The input Block Start

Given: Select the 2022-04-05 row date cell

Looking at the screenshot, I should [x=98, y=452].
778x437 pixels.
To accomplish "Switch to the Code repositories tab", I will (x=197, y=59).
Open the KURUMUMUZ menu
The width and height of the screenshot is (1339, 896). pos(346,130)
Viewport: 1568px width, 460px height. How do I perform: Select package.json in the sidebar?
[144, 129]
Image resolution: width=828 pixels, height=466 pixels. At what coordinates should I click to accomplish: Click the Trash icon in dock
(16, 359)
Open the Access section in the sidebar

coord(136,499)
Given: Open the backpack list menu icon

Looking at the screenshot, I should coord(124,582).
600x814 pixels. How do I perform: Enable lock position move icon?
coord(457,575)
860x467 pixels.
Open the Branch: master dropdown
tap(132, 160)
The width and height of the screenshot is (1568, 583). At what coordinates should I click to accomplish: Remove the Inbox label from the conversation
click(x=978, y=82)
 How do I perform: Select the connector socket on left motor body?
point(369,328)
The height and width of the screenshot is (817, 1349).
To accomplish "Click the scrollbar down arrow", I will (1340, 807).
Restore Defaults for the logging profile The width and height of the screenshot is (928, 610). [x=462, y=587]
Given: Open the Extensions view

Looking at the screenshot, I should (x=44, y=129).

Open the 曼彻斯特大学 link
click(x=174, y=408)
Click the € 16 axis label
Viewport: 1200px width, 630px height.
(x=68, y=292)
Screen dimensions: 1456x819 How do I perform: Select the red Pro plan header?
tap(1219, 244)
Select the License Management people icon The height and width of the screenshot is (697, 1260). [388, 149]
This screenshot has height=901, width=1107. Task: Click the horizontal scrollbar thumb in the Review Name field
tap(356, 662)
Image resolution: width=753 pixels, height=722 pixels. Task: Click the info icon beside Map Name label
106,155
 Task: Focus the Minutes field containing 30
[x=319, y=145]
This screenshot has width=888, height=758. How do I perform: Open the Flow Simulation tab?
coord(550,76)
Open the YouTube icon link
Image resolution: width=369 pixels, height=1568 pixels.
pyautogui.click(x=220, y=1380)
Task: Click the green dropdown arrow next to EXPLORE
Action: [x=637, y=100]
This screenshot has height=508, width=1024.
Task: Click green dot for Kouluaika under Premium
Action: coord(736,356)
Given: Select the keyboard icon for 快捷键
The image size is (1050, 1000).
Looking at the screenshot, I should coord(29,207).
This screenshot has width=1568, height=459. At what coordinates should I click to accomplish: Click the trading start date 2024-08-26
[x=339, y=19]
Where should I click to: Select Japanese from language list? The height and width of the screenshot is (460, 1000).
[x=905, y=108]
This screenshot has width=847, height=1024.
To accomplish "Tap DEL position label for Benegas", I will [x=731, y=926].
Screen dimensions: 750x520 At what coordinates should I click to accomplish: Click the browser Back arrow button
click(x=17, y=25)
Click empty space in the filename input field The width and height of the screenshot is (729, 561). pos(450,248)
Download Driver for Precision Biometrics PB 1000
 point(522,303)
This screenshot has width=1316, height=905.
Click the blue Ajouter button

The input Block End

[Work order]:
Scan the data for the word "will" and copy every line where it shows up.

[Reply]:
To accomplish "Switch to the Code repositories tab", I will (x=197, y=59).
To accomplish "Click the scrollbar down arrow", I will (1340, 807).
To accomplish "Tap DEL position label for Benegas", I will [x=731, y=926].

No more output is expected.